Edge AI in Robotics: What Actually Ships
Miller Chang from Advantech talks about Edge AI-powered robotics, at the COMPUTEX forum in May 2025. To develop their robotic suite, Advantech partnered with NVIDIA, Intel, and Qualcomm.
Credit: Advantech/COMPUTEX
Moving perception and planning to the robot—without courting fragility
“Edge AI” in robotics is now less an aspiration than a procurement question: which stacks are stable enough to deploy and support at scale? The answer lies in matching hardware platforms that are actually supported in the field with middleware that operations teams can live with.
On the hardware side, the two most common lanes are NVIDIA’s Jetson family and Intel-centric deployments using OpenVINO. Jetson bundles GPU-accelerated inference with the JetPack SDK and a deep ecosystem aimed at robotics; OpenVINO optimises models across CPU, iGPU and other accelerators, making it attractive where standard industrial PCs dominate. The right choice is less about benchmarks and more about the support chain your integrator can depend on for years.

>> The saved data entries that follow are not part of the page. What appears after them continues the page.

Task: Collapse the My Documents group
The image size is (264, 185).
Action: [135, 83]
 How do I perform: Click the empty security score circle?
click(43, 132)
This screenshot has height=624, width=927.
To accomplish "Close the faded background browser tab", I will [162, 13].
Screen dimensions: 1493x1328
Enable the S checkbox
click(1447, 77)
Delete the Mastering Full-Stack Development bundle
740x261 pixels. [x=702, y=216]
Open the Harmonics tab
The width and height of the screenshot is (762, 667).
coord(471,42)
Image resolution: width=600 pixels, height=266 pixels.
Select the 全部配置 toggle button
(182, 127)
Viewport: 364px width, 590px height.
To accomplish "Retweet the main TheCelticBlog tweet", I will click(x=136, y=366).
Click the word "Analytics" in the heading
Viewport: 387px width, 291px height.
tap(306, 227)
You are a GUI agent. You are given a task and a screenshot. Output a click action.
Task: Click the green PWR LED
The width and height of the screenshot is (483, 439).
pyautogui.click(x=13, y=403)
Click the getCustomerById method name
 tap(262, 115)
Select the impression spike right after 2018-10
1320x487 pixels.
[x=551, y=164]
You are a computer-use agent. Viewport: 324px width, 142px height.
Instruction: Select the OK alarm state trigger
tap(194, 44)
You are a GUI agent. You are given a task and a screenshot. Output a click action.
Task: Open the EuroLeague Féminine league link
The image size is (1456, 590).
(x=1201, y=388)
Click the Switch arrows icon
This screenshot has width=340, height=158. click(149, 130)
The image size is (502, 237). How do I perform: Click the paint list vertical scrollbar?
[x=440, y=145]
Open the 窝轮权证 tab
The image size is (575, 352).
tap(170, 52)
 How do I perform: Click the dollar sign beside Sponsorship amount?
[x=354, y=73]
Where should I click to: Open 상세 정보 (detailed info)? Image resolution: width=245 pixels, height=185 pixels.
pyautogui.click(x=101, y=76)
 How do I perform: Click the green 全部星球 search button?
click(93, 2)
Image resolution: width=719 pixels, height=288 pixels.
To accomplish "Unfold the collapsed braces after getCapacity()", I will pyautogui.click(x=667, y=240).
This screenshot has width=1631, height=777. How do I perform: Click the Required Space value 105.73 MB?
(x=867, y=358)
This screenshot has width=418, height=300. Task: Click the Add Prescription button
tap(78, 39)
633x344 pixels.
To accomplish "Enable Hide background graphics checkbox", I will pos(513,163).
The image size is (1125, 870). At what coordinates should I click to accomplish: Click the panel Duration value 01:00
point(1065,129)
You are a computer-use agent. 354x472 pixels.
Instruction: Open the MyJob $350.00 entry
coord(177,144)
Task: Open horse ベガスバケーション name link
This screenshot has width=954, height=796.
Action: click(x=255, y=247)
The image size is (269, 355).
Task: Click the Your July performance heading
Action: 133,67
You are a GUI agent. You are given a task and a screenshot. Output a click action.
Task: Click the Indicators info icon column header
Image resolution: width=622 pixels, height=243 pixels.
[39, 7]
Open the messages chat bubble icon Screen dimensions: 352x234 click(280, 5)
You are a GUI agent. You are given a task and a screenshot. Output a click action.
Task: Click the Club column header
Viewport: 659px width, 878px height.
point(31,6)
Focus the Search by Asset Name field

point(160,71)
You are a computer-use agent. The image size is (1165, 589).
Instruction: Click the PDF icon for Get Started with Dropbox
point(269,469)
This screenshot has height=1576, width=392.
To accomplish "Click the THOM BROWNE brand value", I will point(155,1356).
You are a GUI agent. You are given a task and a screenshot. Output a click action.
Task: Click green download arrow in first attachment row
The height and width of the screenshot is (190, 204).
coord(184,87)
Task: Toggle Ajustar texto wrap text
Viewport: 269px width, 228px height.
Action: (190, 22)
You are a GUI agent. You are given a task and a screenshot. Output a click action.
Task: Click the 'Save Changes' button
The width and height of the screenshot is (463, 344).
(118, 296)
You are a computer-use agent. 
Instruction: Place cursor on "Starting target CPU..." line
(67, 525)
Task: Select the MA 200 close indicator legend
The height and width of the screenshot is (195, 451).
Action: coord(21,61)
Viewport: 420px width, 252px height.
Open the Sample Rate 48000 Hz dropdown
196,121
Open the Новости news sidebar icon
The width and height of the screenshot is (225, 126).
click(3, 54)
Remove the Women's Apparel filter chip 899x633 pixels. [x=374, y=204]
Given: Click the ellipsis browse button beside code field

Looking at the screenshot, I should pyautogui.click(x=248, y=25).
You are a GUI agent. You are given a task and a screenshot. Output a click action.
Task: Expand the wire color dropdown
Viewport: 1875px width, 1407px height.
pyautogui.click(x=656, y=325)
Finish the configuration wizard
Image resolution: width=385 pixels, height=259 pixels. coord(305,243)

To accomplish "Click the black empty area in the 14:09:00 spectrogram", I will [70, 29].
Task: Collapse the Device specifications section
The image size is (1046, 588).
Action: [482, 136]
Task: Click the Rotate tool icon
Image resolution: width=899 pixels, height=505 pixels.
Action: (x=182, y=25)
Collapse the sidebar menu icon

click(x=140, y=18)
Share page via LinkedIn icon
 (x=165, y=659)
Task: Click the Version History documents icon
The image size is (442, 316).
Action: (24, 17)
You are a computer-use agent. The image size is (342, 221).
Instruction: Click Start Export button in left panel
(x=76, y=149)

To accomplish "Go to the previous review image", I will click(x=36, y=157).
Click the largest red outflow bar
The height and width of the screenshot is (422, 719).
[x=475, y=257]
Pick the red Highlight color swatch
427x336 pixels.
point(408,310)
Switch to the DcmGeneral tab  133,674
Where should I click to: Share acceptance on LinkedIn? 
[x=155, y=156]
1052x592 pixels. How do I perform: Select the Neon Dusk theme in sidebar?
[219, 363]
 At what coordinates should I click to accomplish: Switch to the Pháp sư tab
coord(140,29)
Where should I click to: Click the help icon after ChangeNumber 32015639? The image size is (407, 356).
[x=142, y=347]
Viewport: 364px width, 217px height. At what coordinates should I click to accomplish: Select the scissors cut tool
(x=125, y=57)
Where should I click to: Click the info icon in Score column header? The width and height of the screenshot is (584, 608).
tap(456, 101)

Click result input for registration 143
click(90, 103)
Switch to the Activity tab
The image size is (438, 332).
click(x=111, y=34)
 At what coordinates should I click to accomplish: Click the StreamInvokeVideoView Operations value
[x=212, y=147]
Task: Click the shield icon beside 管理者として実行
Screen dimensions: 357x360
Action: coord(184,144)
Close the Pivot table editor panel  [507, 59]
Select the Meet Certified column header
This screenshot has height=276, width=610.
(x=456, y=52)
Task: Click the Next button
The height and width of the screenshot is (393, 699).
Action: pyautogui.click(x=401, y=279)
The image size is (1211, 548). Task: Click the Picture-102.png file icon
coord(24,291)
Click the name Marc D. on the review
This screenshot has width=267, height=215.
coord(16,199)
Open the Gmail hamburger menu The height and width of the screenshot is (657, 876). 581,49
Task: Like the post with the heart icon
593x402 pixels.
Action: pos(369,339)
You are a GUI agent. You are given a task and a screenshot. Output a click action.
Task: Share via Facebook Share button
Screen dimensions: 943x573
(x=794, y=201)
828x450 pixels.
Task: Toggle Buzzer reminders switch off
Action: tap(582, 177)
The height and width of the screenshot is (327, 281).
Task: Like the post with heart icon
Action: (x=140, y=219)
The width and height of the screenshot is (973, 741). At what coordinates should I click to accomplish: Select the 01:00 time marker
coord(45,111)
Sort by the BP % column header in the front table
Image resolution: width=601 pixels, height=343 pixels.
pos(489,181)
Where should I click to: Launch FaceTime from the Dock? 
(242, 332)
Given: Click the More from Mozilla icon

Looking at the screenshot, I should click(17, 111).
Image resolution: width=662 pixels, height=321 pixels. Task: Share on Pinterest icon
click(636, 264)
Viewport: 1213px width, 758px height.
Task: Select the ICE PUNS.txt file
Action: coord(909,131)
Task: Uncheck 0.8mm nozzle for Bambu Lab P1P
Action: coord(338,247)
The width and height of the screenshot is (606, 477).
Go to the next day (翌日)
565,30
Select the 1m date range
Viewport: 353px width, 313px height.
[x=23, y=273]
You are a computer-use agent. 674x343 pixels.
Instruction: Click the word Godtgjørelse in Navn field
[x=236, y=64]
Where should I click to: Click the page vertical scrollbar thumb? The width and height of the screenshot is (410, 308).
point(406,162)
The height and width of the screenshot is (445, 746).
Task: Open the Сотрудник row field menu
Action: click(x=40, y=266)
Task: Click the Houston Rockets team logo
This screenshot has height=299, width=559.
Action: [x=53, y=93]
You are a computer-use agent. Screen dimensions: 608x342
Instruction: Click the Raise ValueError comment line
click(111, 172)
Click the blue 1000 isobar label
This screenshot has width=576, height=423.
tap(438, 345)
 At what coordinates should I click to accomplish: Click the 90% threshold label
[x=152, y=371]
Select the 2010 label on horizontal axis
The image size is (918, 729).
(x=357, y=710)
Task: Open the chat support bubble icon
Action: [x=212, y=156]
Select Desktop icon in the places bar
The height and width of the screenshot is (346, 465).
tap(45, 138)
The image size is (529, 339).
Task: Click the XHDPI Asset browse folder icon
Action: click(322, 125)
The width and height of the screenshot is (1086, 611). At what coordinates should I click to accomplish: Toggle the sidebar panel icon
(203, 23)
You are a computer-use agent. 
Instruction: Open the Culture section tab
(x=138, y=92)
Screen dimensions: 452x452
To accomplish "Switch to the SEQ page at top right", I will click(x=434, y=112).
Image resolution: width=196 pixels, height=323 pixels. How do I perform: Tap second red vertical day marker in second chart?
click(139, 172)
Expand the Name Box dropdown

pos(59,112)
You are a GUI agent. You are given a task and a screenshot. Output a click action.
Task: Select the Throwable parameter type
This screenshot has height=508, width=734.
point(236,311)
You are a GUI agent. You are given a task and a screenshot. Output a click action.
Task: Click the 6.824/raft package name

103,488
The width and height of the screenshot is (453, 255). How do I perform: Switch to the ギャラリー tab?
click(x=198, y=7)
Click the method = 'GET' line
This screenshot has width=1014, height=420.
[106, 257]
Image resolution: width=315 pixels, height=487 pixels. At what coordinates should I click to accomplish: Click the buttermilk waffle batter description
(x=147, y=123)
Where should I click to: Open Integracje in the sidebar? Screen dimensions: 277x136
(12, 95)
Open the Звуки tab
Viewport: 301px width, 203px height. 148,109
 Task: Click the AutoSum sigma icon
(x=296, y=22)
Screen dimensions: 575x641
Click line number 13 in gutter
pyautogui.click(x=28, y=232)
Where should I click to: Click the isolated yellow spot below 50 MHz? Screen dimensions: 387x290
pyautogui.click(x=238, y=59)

On the software side, ROS 2’s DDS-based middleware has matured into the default for many teams, giving robust discovery and QoS controls. That matters when you have to keep multi-sensor, multi-node systems stable on real networks with jitter and packet loss. The operational win is being able to treat perception and control graphs as configurable infrastructure, not bespoke art.
The risk, of course, is drift: models that work in the lab can fail at the edge when lighting, packaging and human behaviour shift. Buyers will ask how you manage model updates in safety-regulated environments, and European buyers will increasingly ask how your AI governance maps to the AI Act’s phased obligations. Framing your process against a recognised governance baseline (NIST’s AI RMF in the US, EU guidance in Europe) reduces friction in those conversations.
GTM logic is therefore about reliability narratives, not just performance demos or presentations. Vendors who can show their safe-update pipeline, their rollback stories, and their telemetry—what they watch, what they fix—are getting the purchase orders. Edge AI wins when it becomes boring: when a unit performs under real-world variance and the vendor can prove why.